Zimbabwe : au festin de ses 92 ans, Mugabe dénonce les divisions de son parti
Le président zimbabwéen Robert Mugabe a accusé samedi des ingérences étrangères d’être à l’origine des luttes intestines et de succession qui divisent son parti, à l’occasion d’un grand festin pour célébrer le 92e anniversaire du doyen des chefs d’Etat en exercice.
« Les divisions n’ont aucune place dans notre parti, » a déclaré M. Mugabe devant un parterre de milliers d’invités, dont les cadres du parti, des ministres, des diplomates étrangers et des représentants des partis au pouvoir d’Angola, du Botswana, d’Afrique du Sud, de Namibie et de Tanzanie.
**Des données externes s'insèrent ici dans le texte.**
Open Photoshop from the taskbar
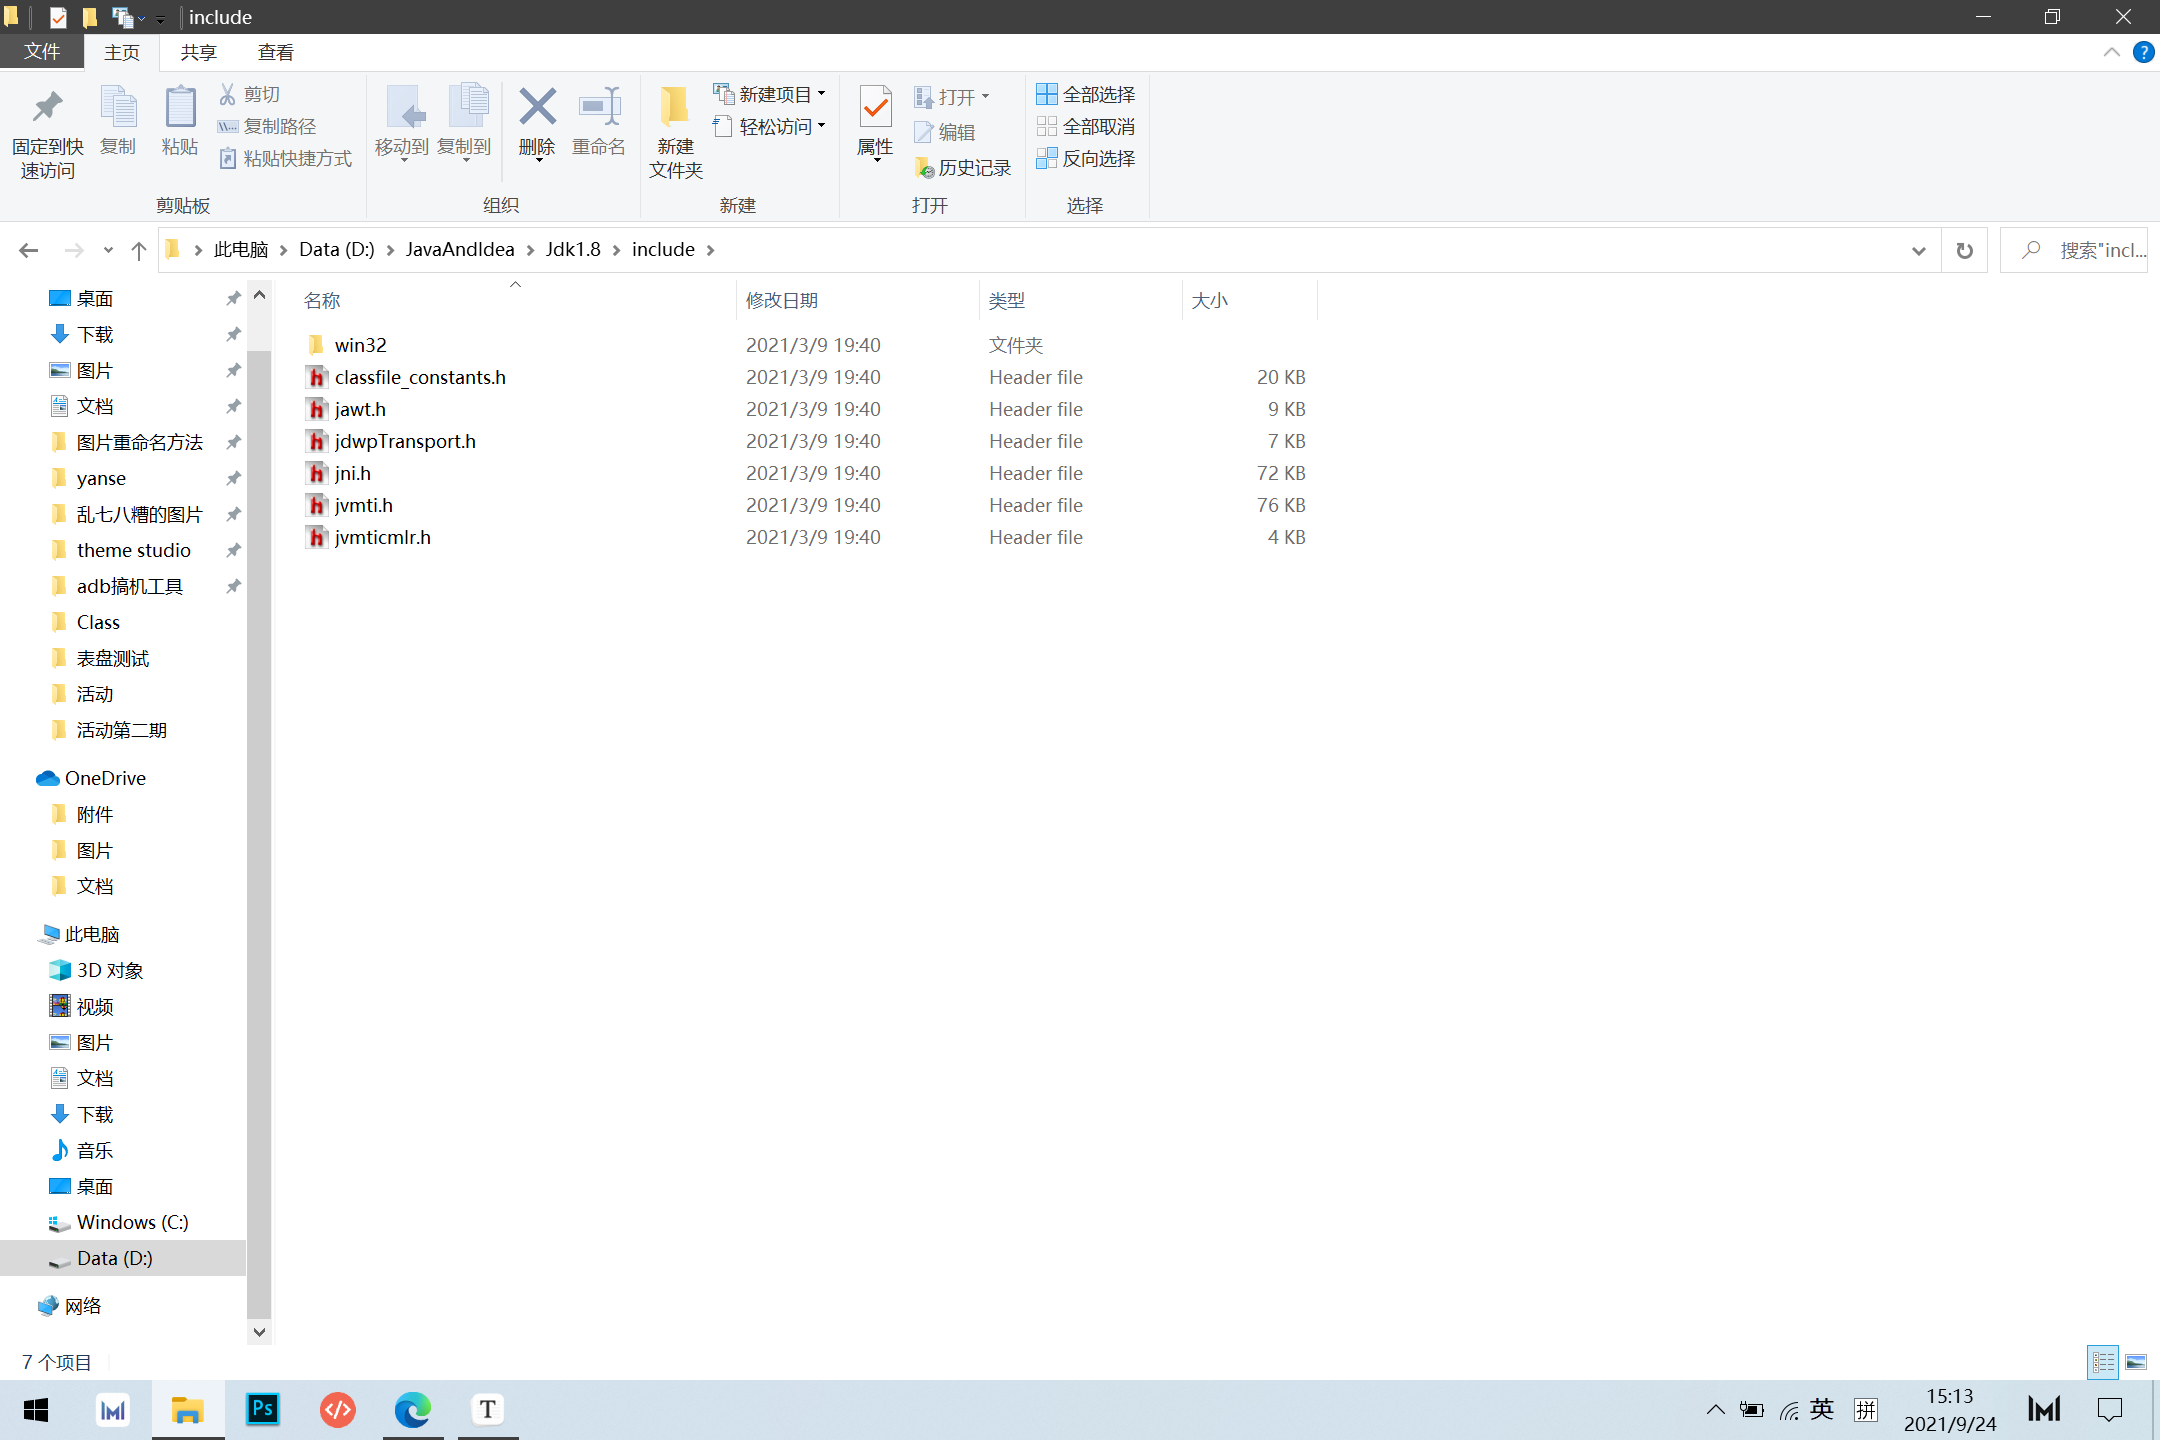This screenshot has height=1440, width=2160. (263, 1410)
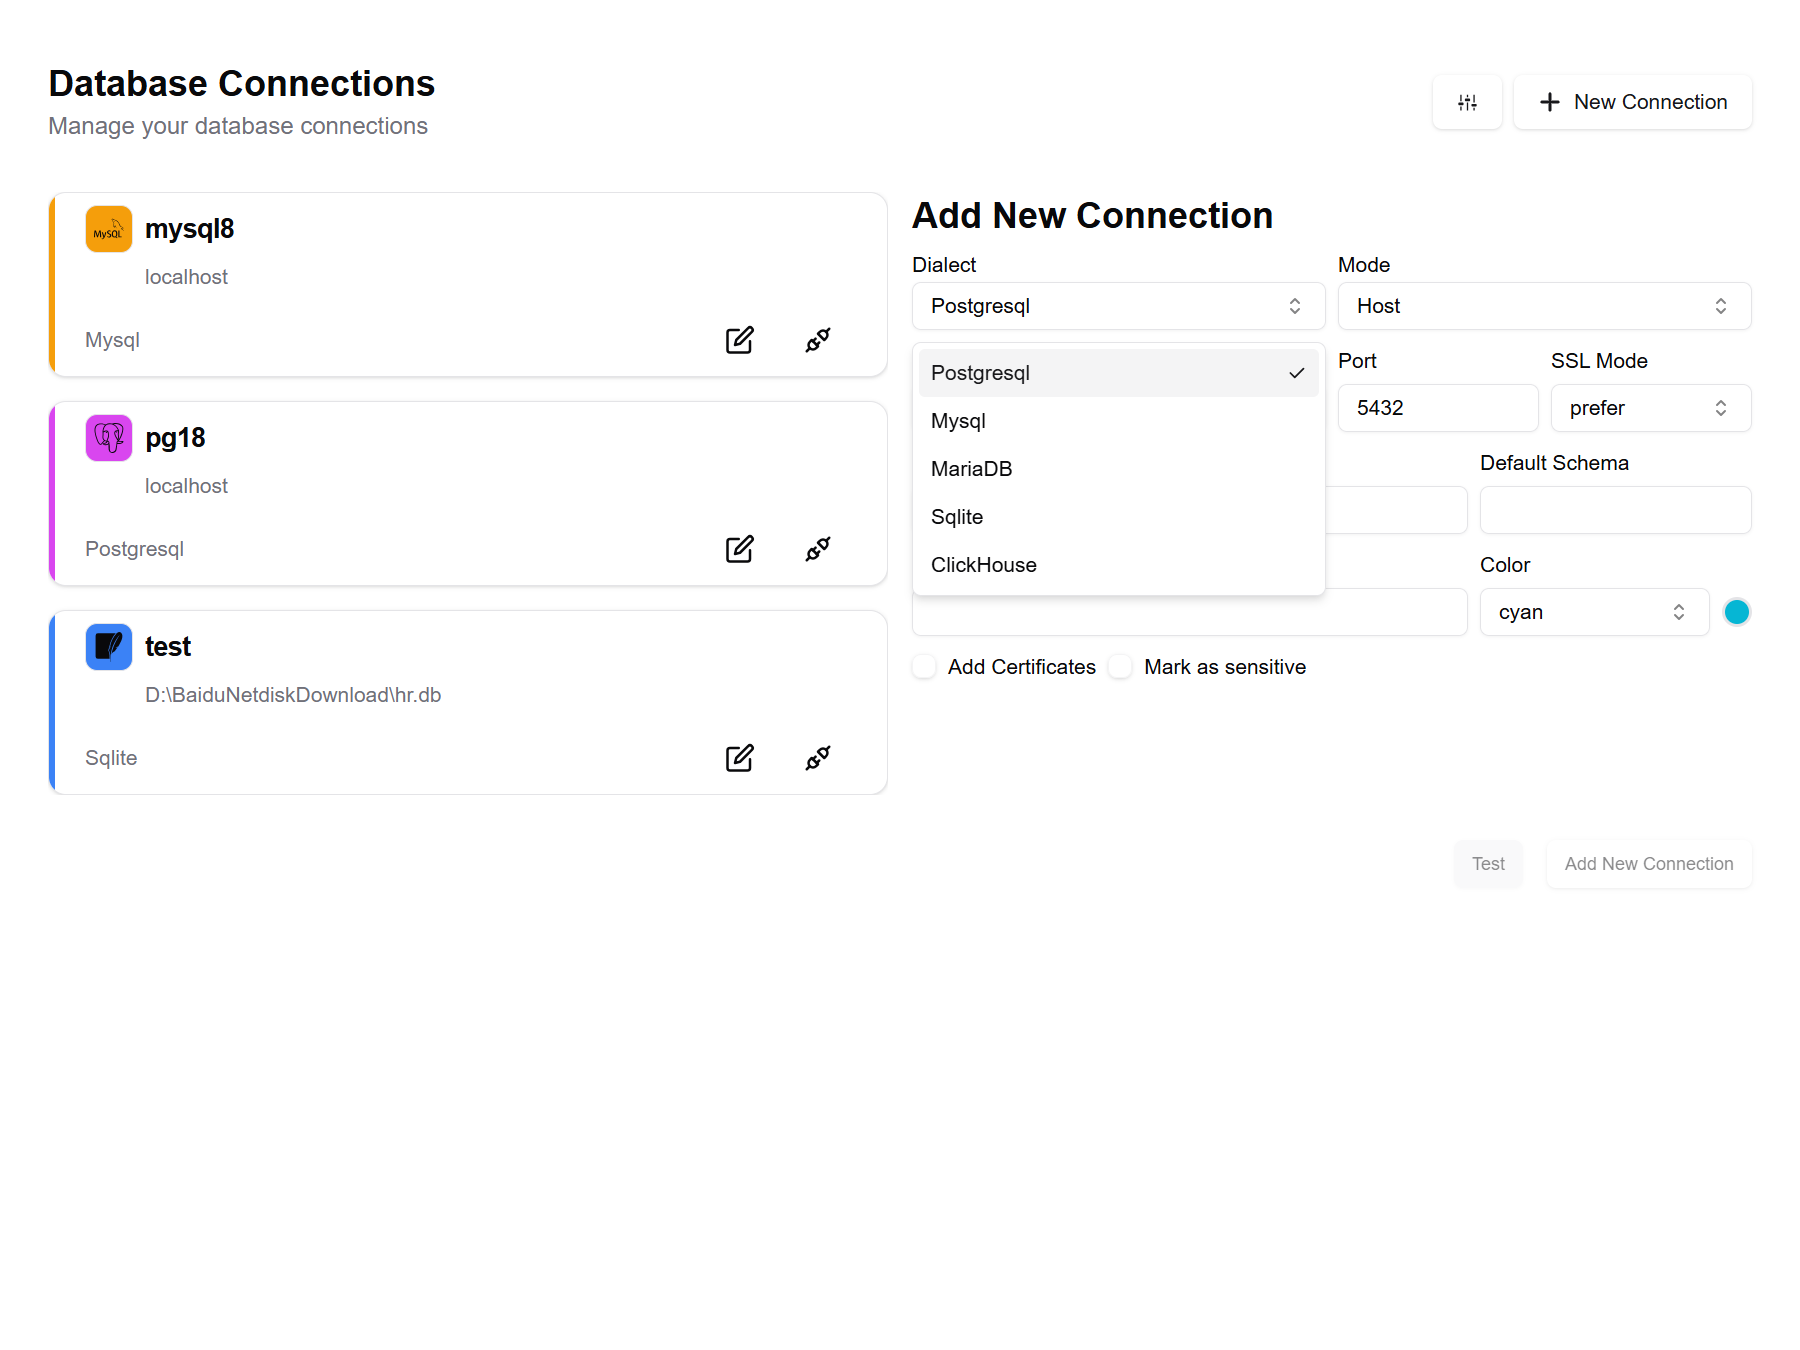The height and width of the screenshot is (1350, 1800).
Task: Pick MariaDB in the dialect list
Action: tap(971, 469)
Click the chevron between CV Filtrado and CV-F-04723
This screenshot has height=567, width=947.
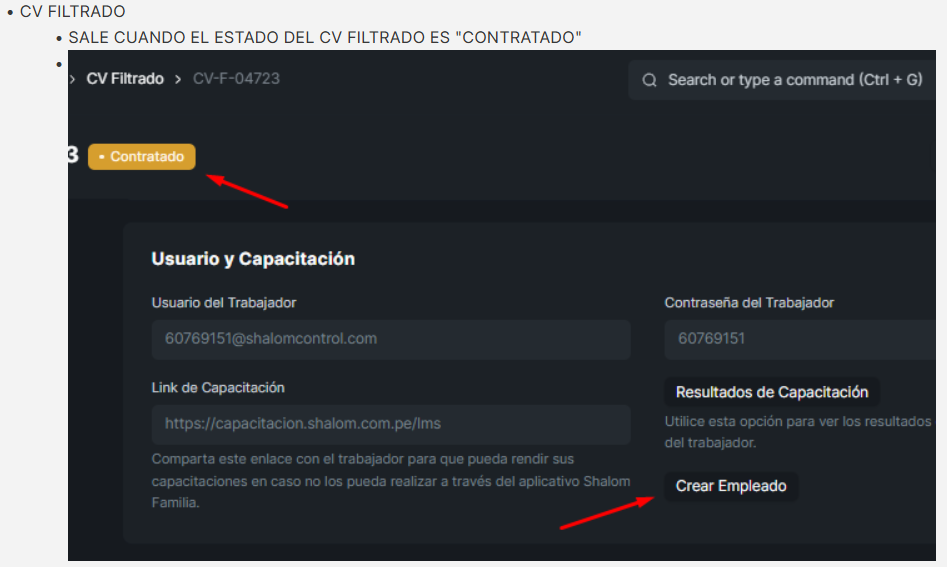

« Les Britanniques et les Américains, par leurs ruses, comme toujours, ont utilisé ces occasions pour offrir de grosses sommes d’argent à des individus du parti et de l’extérieur du parti, provoquant des divisions, » a-t-il affirmé lors de la fête qui se tient à Masvingo (sud).
Le président a lâché dans les airs 92 ballons devant ses invités. Les organisateurs avaient annoncé attendre 50.000 partisans de la Zanu-PF, le parti au pouvoir.
Des gâteaux imposants étaient exposés, dont l’un en forme d’Afrique et l’un de 92 kilos répliquant le lieu des festivités: le monument national du Grand Zimbabwe, un ensemble de ruines du XIIIe siècle, classé au patrimoine mondial de l’Unesco.
Mais les réjouissances n’ont pas réussi à camoufler les querelles qui divisent depuis un an le parti au pouvoir au sujet de la succession du président – au pouvoir depuis 36 ans -, qui n’a toujours pas nommé de successeur malgré son grand âge et des rumeurs sur son état de santé.
Le 21 février, jour de son anniversaire, les médias nationaux ont couvert de compliments celui qui dirige d’une main de fer le Zimbabwe depuis l’indépendance du pays en 1980 et qui assure pouvoir gouverner jusqu’à 100 ans.
Le vice-président Emmerson Mnangagwa est considéré comme le favori pour succéder à Mugabe, mais il a récemment été critiqué par la femme du président Grace, avec laquelle la rivalité est croissante.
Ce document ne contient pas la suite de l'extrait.